As Published: A Book about Architecture and Design Exhibitions

 

Location and Dates:
Art Institute of Chicago
September 12, 2017–February 25, 2018  

Curator:
Zoë Ryan  

Exhibition Design:
Project Projects

Publication:
As Seen: Exhibitions That Made Architecture and Design History
AIC/Yale University Press, 2017

Editor:
Zoë Ryan

This exhibition celebrates the release of the Art Institute’s book, As Seen: Exhibitions that Made Architecture and Design History, one of the first publications to explore the influence of architecture and design exhibitions far after their closing dates. Exhibitions have long played a crucial role in defining disciplinary histories. They mark pivotal moments in time and document the environments in which new narratives and arguments unfold. Currently, the fields of architecture and design, spurred by a multitude of cross-cultural and global conversations, are opening up to new definitions, ways of working, and design and production processes. The volume highlights how exhibitions can help to both concretize and critique ongoing technological and cultural shifts.

Building on research that was exhibited in 2015 at the Art Institute, the book focuses on group exhibitions staged between 1956 and 2006, organized by a wide range of architecture and design professionals to reflect on then-current dilemmas and identify alternatives to prevailing practices. It includes essays by world-renowned curators, scholars, critics, and theorists.

As Seen emphasizes the critical role that display mechanisms play in architecture and design exhibitions, helping provide frames that bring the work alive.
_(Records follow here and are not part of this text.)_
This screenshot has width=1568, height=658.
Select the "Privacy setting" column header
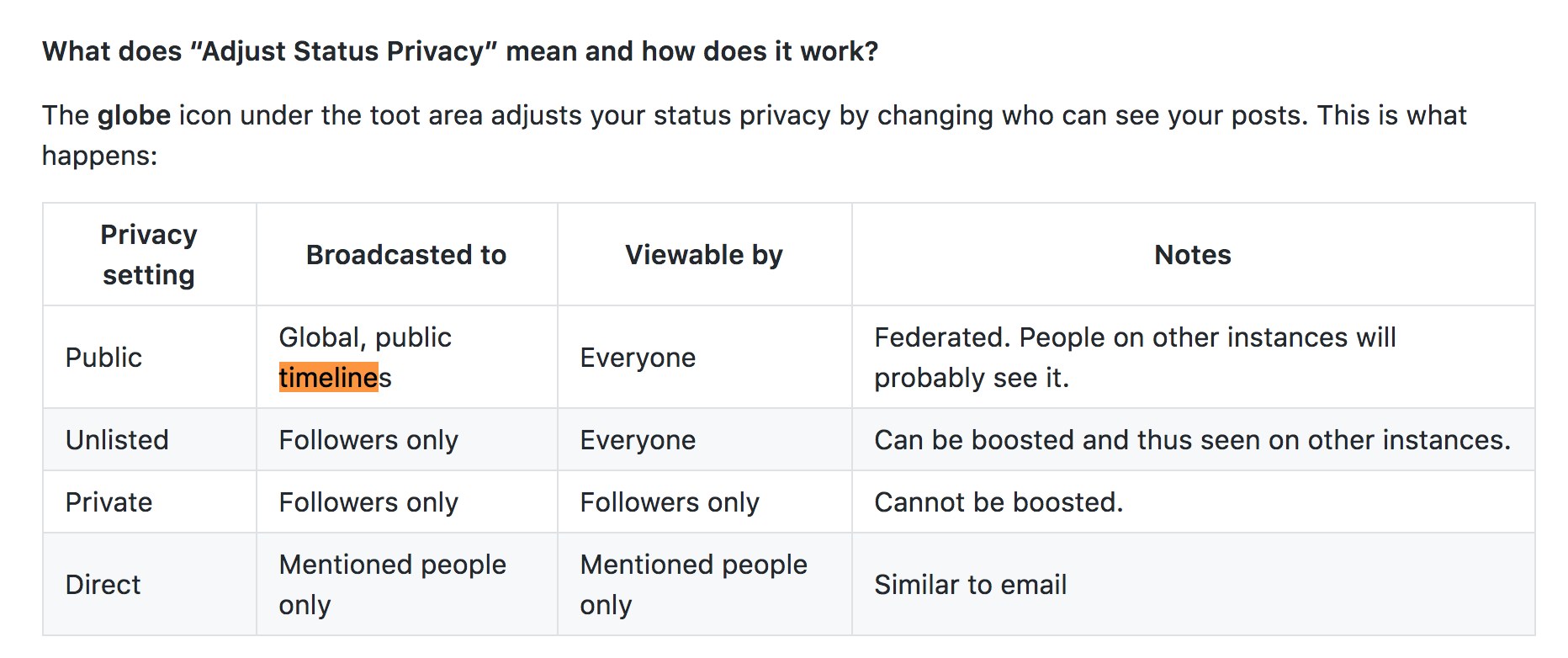pos(149,255)
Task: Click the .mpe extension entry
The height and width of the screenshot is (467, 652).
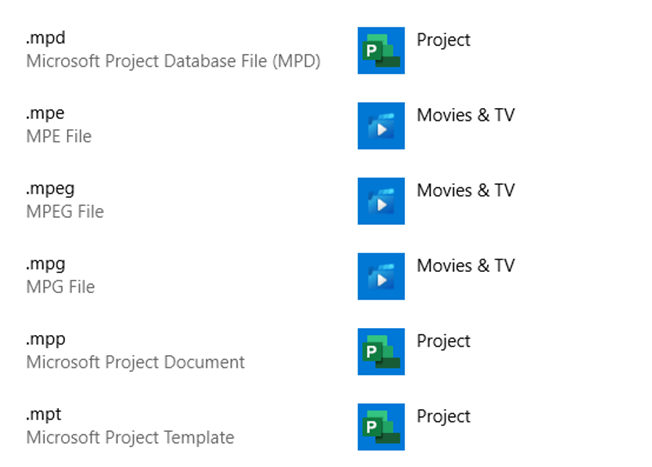Action: point(45,114)
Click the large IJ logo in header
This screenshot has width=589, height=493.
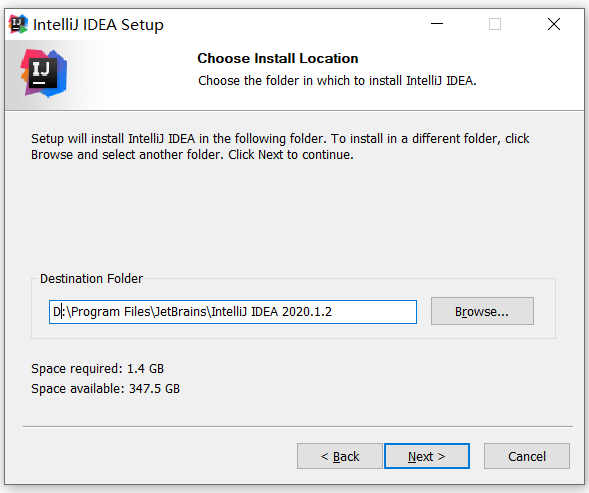tap(44, 73)
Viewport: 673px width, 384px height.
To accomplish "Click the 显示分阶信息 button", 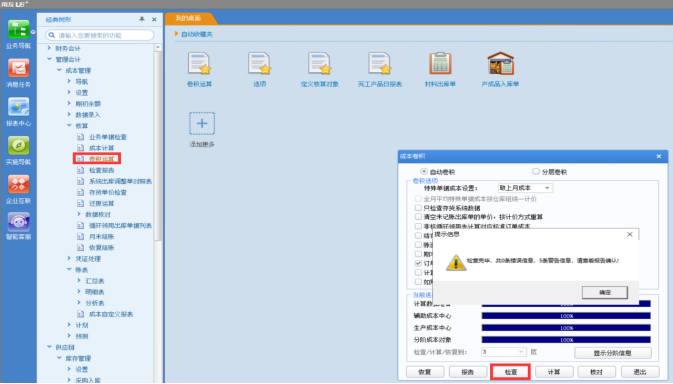I will 612,353.
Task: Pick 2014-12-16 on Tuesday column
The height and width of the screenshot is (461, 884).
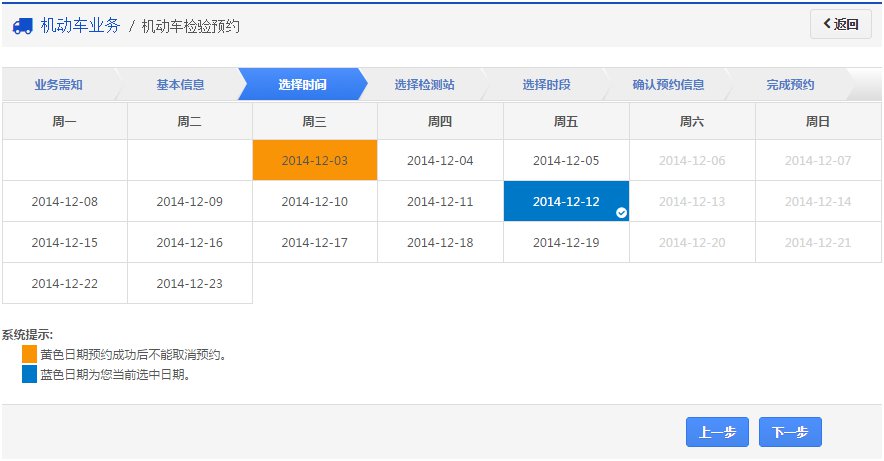Action: coord(189,243)
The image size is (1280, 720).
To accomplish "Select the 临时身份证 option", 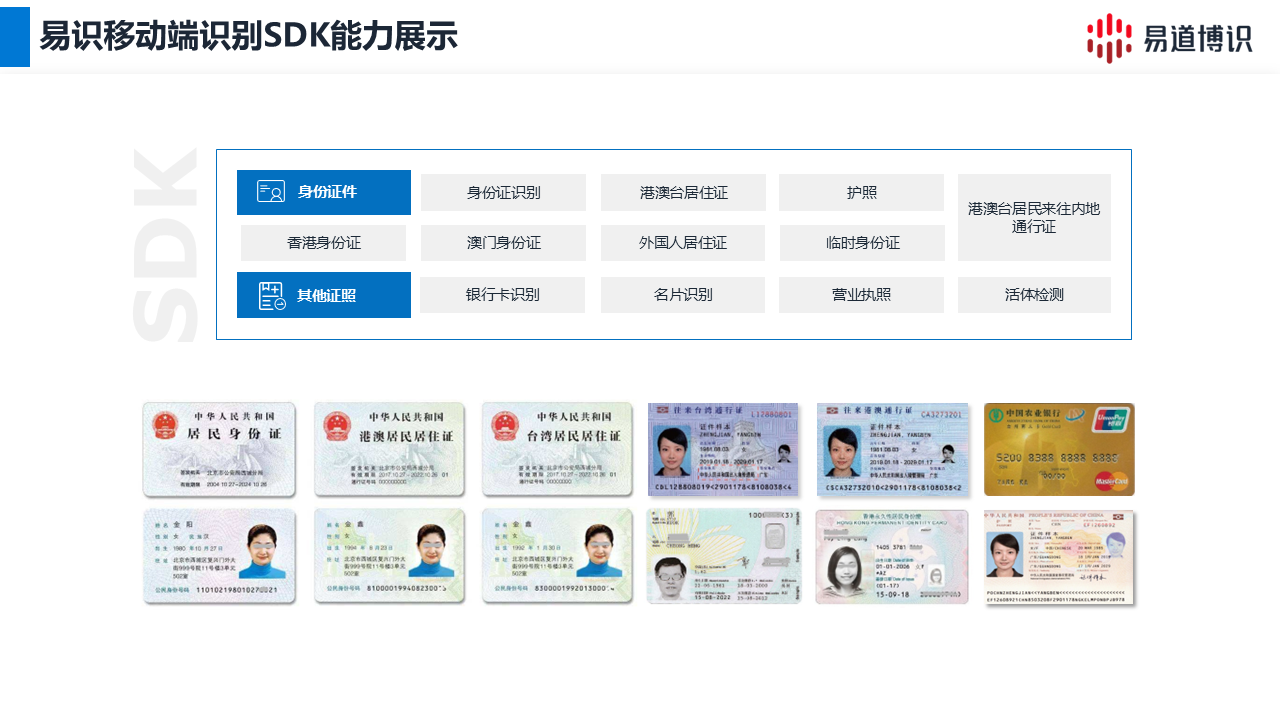I will [x=862, y=243].
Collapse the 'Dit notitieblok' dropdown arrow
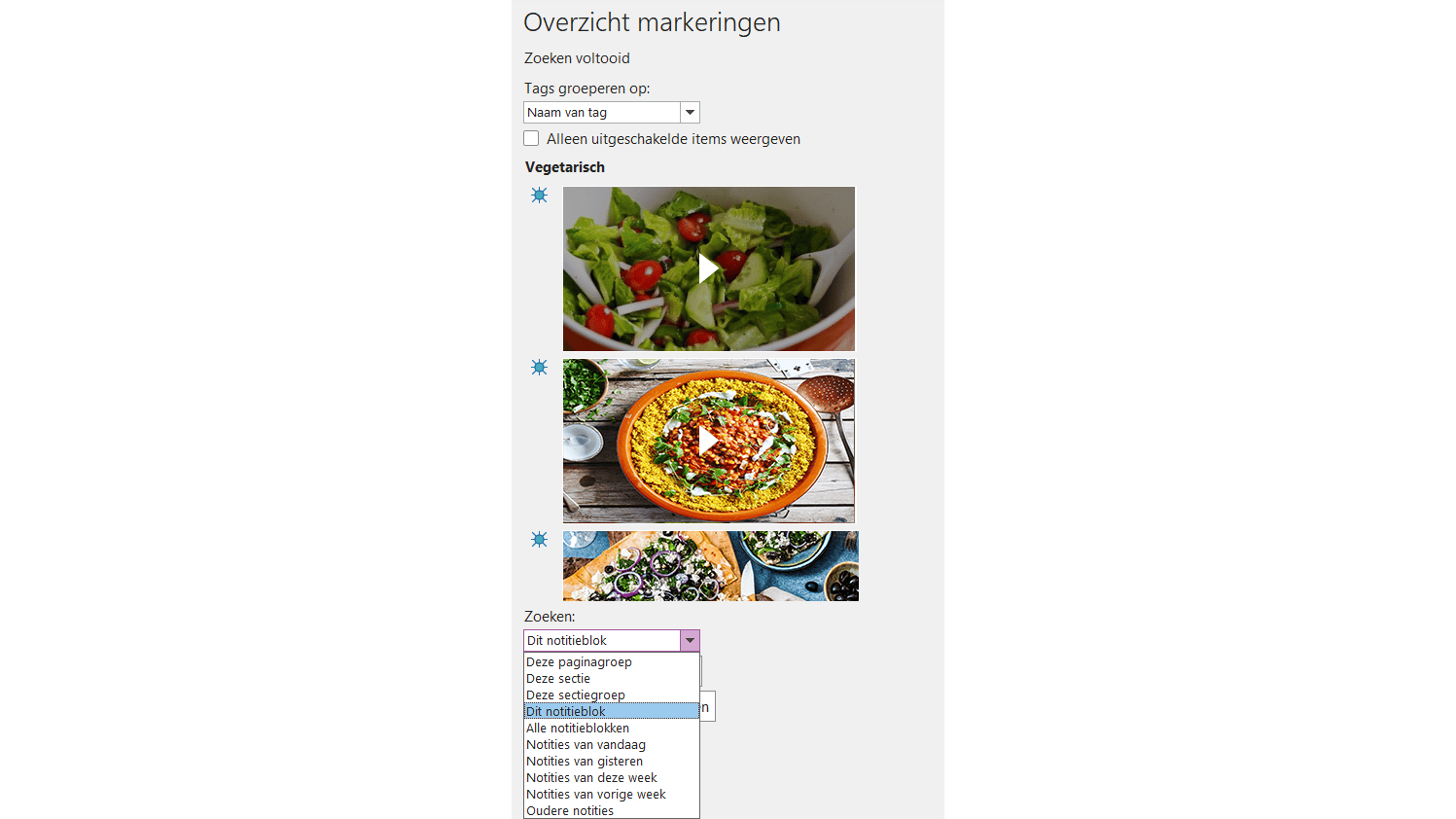Image resolution: width=1456 pixels, height=819 pixels. pyautogui.click(x=690, y=641)
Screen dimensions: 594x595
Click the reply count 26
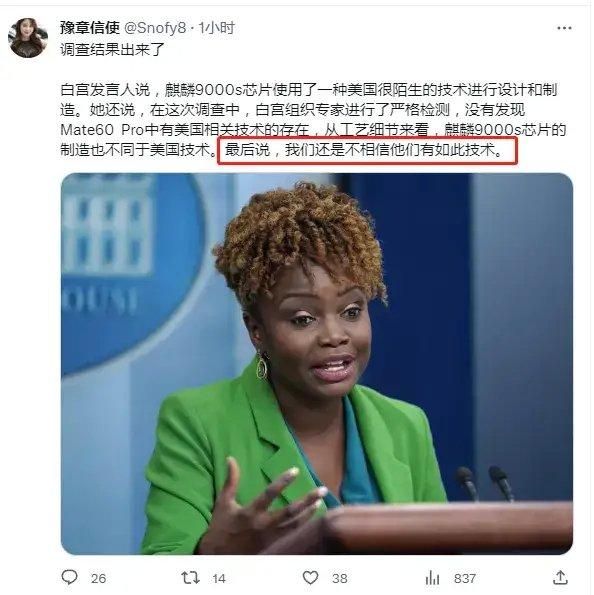tap(98, 578)
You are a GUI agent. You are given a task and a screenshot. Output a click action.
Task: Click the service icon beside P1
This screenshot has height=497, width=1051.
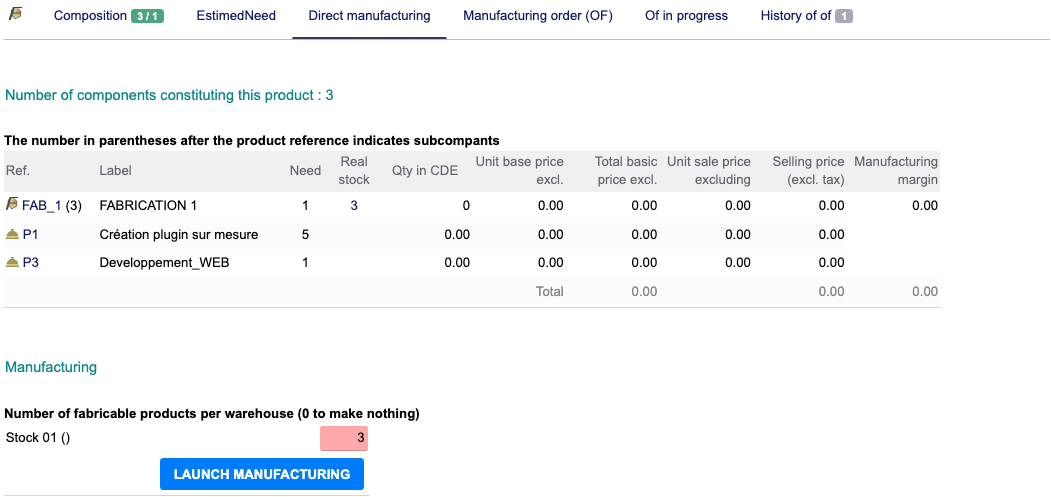coord(12,234)
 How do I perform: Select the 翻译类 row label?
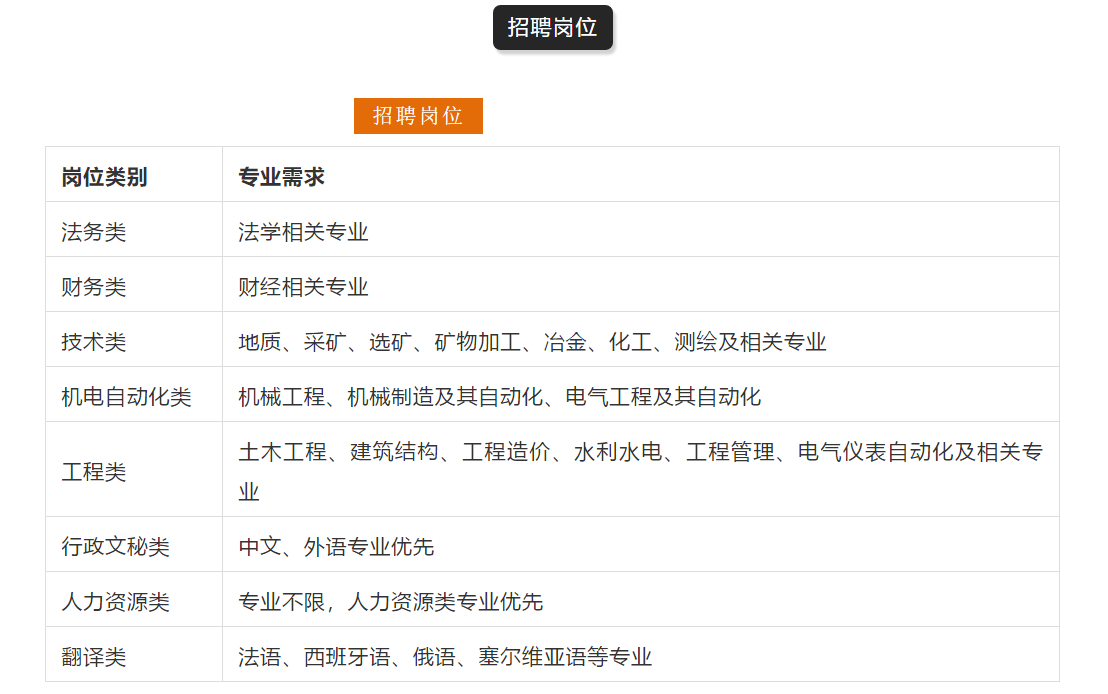click(94, 657)
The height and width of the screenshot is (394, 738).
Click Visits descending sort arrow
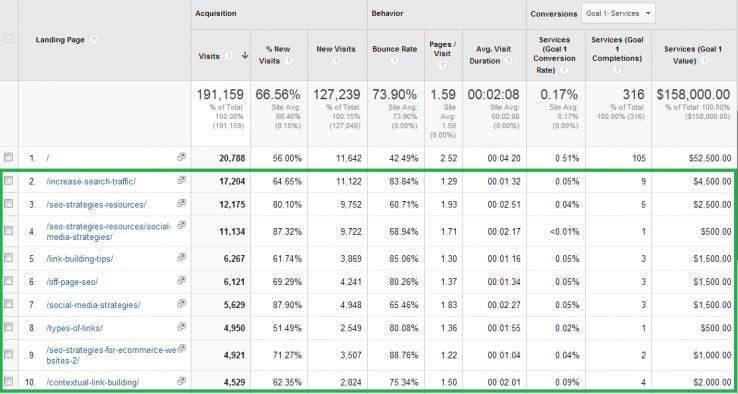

For example, the twentieth-century Austrian American artist and designer Herbert Bayer advocated for the importance of creating rich visual and physical relationships between viewers and works of art. He illustrated his ideas in diagrams such as the one from 1939 on display here, which shows the “inclusive picture of all possible viewpoints.” It depicts a room-size installation and how to bring the work closer to the viewer by designing the space to create a 360-degree immersive experience. The diagram inspired the book’s cover design and has been recreated here in three dimensions at full scale by Adam Michaels, Shannon Harvey, Siiri Tännler, and Yoon-Young Chai of Project Projects, the firm that designed the 2015 exhibition and the new book. The installation helps us further grasp Bayer’s claim that in order to create a rich visual and physical relationship between the viewer and the work of art, “the theme should not retain its distance from the spectator,  
it should be brought close to him, penetrate and leave an impression on him.”

The publication aims to vivify discussions about exhibitions of architecture and design. Its debut coincides with the reinstallation in gallery 285 of the Art Institute’s collection of modern and contemporary material  in these areas.